All finalist entries are on display on the popular 3D modeling community Sketchfab and have their projects prototyped free-of-charge through 3D Hubs, a network of 3D printing services. All finalists will compete for the grand prize by presenting their experiments at the National Space Society’s 2017 International Space Development Conference® (ISDC®) in St. Louis, Missouri May 25-29. NSS invites the public to attend the conference to view the presentations and see who wins.

The grand prize winner will work with MIS to 3D print their project on Earth as a test before printing aboard the ISS. The project will be returned to Earth, where the winner will be able to leverage Prairie Nanotechnology’s advanced research equipment to study the results. Three members of the grand prize team will also receive R.S. Kirby Memorial Scholarships, valued at $5,000, from the Kepler Space Institute to be applied towards a full certificate program. The R.S. Kirby Memorial Scholarship aims to encourage space advocates the world over.

EIS Orbital Debris Mitigation

The Orbital Debris Competition is a collaboration of EIS with Kepler Space Institute and Global Aerospace Corporation (GAC). EIS invited university student teams to submit white papers about detecting, tracking or collecting orbital debris. EIS and its judges have selected the finalist for the competition based on scientific and technical merit, feasibility of the proposals, and relevance to the competition’s objective. The sole qualifying finalist submission comes from Team SURE of India.

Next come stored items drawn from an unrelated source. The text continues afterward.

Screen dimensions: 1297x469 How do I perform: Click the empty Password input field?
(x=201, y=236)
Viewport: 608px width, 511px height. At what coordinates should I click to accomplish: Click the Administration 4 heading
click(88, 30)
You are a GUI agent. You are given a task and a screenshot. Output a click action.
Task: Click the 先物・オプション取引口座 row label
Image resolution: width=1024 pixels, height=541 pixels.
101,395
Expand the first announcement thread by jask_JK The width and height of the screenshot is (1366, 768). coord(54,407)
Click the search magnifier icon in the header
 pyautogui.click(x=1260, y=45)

Team members Subham Panda, Udit Vohra, and Reuben Georgi proposed a method for performing orbital debris detection and mitigation using infrared sensors and viscous fluid force.

Team SURE has received an honorable mention for the competition and has been invited to attend the ISDC. For an opportunity to present at the event, the team will be given a chance to submit a presentation that meets the criteria of the ISDC.

To learn more about the competitions, visit the contest pages at enterpriseinspace.org/print-the-future and enterpriseinspace.org/space-debris. EIS thanks all who have participated in our competitions this year.

Shark Tank in Space: Space Business Pitch Competition to Be Held May 26 at the International Space Development Conference in St. Louis

National Space Society and The Center for Space Commerce and Finance have announced that this year’s second regional NewSpace Business Plan Competition will be held in conjunction with the 2017 International Space Development Conference (ISDC) on May 26, in St. Louis. Competitors will present their business plan in front of a panel of investors and the ISDC audience, for a chance to win a cash prize and guaranteed entry into the national NewSpace Business Plan Competition in November.

“We’re looking for startup companies, at any stage, that have a technology or product that will significantly advance the new space movement,” said Joel Vinas, Executive Director of the Center for Space Commerce and Finance, the organization that manages the NewSpace Business Plan Competition. “This could be anything from launch and propulsion companies, to small satellite manufacturers, or companies that provide products or services to any sector of the emerging commercial space economy.”

Companies with space-scalable technologies are highly encouraged to apply. This includes technologies that are primarily developed to solve problems here on Earth for commercial benefit and profit, but are also scalable to solve key long-range space problems when the demand ultimately exists.

“The wide range of companies and technologies that we’re seeing develop in this industry is indicative of its rapid growth,” said Steve Jorgensen, founder of Space Finance Group and chair of the space business track at this year’s ISDC. “We’re thrilled to be a part of the competition that helps catalyze this industry’s growth by promoting, educating, and connecting the next generation of explorers.”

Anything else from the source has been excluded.